I spend lots of time training on basic critical appraisal. I will have run 20 sessions over the past year (I have one more to do this morning before things grind to a halt for Christmas). This is great as they are challenging sessions where I regularly learn new things. The quick turn over means I can also tweak as I go.
A couple of weeks ago I ran three sessions in as many days and these reinforced a few things. It also seems timely to think about this as I have had confirmation that I will be attending this weekend long course in March.
I have had to run some of these sessions in constrained time slots (about an hour). In practice this means there is no time for the practical group appraisal exercise which is a shame. However it also made me really focus on my slides. A cut down version does away with nearly all the stuff about what the different research methods are and how they are used. I found this seems to make for a more useful session – we can really focus on what people need to be doing as they read. For many (most?) attendees the methodology stuff is a low level rehash and their interest is low. There also isn’t enough time to do much justice to the topic even in a full two hour session. So a refreshed slide deck in prospect for next year.

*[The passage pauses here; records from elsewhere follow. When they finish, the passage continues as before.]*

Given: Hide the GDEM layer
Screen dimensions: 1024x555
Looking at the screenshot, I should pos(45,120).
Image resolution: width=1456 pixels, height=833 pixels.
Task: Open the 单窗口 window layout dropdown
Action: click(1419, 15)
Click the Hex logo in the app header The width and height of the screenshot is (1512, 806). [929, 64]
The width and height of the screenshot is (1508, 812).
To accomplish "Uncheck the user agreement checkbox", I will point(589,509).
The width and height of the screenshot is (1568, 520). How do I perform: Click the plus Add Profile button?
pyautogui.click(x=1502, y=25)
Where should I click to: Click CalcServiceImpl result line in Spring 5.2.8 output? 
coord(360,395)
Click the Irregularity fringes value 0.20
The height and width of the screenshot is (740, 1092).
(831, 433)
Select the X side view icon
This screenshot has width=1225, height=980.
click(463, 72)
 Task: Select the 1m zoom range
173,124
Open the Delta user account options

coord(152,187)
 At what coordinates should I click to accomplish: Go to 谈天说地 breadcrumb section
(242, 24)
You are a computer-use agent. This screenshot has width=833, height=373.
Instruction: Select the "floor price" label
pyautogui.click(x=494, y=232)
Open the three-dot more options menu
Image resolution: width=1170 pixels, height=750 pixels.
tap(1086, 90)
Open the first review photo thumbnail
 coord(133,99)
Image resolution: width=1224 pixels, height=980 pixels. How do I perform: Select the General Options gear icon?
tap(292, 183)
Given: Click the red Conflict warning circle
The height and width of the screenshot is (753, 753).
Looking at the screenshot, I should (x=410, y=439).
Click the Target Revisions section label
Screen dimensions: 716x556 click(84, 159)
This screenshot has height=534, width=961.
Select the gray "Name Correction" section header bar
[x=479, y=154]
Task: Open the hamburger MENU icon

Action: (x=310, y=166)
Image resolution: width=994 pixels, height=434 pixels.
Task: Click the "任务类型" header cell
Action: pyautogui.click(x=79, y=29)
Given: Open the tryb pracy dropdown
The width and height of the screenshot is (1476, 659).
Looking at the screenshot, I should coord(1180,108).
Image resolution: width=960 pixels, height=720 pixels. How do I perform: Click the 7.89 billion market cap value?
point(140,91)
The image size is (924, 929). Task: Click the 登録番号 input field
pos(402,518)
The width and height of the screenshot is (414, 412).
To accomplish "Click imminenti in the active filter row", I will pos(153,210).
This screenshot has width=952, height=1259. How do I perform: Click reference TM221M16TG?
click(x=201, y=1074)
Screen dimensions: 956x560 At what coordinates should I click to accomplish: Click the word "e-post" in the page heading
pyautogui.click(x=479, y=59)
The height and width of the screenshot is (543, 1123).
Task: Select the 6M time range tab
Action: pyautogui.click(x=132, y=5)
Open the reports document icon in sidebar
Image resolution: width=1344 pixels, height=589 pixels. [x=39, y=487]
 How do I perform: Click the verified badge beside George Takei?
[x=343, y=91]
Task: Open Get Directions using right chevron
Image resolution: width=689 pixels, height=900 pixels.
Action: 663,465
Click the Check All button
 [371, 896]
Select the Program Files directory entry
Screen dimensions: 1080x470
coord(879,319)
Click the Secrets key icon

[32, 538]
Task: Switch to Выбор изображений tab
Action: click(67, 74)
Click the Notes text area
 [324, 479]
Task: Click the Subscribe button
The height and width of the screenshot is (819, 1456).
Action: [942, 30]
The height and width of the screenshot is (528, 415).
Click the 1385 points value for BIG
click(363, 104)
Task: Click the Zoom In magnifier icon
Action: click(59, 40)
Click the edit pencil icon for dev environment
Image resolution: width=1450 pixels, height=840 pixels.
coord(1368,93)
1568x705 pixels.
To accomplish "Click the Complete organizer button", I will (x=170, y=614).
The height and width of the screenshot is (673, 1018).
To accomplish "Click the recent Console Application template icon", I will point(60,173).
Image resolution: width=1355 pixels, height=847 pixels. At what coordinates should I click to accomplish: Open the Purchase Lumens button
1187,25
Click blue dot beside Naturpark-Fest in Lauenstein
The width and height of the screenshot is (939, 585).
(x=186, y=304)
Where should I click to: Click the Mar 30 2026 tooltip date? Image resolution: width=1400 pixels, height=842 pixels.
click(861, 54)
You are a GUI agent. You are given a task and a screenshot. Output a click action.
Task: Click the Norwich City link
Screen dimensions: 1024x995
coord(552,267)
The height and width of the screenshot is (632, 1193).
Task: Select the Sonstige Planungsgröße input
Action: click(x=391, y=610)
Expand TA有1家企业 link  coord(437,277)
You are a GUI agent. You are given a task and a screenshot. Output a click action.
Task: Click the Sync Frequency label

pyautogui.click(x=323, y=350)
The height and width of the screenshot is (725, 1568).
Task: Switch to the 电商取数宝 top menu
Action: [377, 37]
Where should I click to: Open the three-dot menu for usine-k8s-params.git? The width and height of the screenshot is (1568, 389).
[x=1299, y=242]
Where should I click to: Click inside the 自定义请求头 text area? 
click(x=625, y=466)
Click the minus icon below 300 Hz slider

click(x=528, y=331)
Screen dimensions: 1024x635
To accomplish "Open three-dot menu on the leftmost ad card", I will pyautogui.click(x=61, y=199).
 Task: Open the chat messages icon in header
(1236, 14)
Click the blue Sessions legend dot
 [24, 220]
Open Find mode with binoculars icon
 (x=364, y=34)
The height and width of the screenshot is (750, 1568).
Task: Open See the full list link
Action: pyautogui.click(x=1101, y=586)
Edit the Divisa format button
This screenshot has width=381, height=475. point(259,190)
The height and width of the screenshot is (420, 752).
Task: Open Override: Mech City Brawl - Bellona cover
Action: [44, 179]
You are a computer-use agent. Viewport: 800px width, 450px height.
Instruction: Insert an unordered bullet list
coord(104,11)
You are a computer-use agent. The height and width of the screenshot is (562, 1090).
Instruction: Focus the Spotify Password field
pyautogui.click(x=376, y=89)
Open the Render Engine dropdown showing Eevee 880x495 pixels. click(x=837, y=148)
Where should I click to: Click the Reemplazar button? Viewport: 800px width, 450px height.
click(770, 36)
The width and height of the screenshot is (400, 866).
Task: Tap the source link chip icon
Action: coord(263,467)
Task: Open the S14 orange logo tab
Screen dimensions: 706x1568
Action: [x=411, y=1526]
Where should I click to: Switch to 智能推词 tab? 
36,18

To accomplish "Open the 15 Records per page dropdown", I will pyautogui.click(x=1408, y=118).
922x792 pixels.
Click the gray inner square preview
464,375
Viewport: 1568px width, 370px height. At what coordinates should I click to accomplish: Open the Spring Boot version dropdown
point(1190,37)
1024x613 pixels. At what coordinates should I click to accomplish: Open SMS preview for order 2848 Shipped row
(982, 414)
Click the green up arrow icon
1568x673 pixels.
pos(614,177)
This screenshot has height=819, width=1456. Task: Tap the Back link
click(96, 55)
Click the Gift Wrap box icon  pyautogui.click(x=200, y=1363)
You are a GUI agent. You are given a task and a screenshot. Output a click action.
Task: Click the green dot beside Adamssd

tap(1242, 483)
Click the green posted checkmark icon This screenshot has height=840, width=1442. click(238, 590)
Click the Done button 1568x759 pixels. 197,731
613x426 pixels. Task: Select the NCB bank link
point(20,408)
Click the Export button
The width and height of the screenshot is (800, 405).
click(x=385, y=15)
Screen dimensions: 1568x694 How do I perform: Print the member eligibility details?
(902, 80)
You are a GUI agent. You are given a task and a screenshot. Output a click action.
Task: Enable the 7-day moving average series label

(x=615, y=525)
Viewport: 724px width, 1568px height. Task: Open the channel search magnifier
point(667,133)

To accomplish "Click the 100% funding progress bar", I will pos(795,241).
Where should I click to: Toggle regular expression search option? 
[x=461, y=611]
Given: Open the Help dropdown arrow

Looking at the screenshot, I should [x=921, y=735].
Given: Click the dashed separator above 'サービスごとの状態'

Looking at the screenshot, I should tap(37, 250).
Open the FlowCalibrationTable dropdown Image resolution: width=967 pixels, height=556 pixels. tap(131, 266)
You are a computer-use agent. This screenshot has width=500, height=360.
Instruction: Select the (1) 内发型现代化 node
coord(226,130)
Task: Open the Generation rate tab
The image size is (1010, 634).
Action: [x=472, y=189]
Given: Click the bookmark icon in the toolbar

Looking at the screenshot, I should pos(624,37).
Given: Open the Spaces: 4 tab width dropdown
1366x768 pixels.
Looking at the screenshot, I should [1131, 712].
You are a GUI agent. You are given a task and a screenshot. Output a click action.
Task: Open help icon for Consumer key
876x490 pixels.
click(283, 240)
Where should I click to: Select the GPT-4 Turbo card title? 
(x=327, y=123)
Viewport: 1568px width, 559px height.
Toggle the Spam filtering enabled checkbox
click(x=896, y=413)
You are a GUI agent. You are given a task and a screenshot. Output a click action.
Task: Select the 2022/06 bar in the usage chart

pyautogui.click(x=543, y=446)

Another lesson was that I should vary my papers. I think there is a tendency in this type of training to stick to familiar favourites. It makes for less preparation and you have the benefit of having heard others observations. However I think one of the more successful aspects of the course is having experience of a wide range of papers to illustrate the points. Carrying out more appraisal helps build skills and should make for a more engaging presentation. Plus it means less repeating anecdotes.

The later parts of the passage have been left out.